In the v19.0.0 update, both https.global and https.globalAgent have Keep-Alive turned on by default.

2.  Updated V8 Engine to v10.7

The new V8 10.7 being part of the new Chromium 107 has brought about a new feature to the JavaScript API of Intl.NumberFormat. The update further optimises the API which returns an array of string objects paired with a number with further features such as:


  • formatRange()
  • Intl.NumberFormat.prototype.formatRangeToParts
  • Intl.PluralRules.prototype.selectRange


  • A source property with startRange, shared and endRange functions.


Utilise the following code to check the newer functions out :


const n1 = new Intl.NumberFormat("en-US", {
style: "currency",
currency: "EUR",
maximumFractionDigits: 0,
n1.formatRange(3, 5);


Here, in nf.formatRange(3, 5), the (3,5) depict the startRange and endRange variables. Peer method have also been introduced in the structure of the API:


const n2 = new Intl.PluralRules("sl");
n2.selectRange(115, 211);


3.  llhttp 8.1.0 Update

llhttp has been updated to version 8.1.0 and the new update comes with changes in the callback functions, the update has introduced newer callbacks and now allows the existing callback functions in applications to be paused at command.

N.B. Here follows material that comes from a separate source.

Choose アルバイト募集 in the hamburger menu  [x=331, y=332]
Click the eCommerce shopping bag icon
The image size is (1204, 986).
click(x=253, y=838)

This greatly affects the networking efficiency of applications during communication on the web. llhttps is approximately 116% more efficient and faster than the regular http_parser

4.  Removal of Dtrace/ETW/SystemTap

The removal of said tools was simply triggered by a lack of resources from the Node.js team, as is depicted in their release docs. Although the issue was raised in the repository, there is a visible chance that support for Dtrace/ETW and SystemTap will be made live in the future updates after v19.0.0. These tools did not incorporate proper integration with the Node.js repository and hence were proving to be a source of problems and inefficiencies in codes and applications which in turn affected the applications using these resources in a negative manner.


Apart from the afore-mentioned major updates, there are a number of other SEMVER commits that are not quite as visible as the latter. These updates include functions and corrections for the proper integration of V8 with operating systems. Corrections and optimisations of tools and commands that have been updated to better integrate with the development environments.


Some minor SEMVER commits also include the integrations of -import flag, diagnostic channels for process and workers, support for external JS (JavaScript) built in modules, initial shadow realm support and the addition of maxArrayLength to Set and Map.


All updates and commits are made by individual contributors as Node.js is an open-source repository and anyone can suggest and commit valid changes and updates, once they are approved by the Node.js team, they are implemented in the upcoming update for the framework.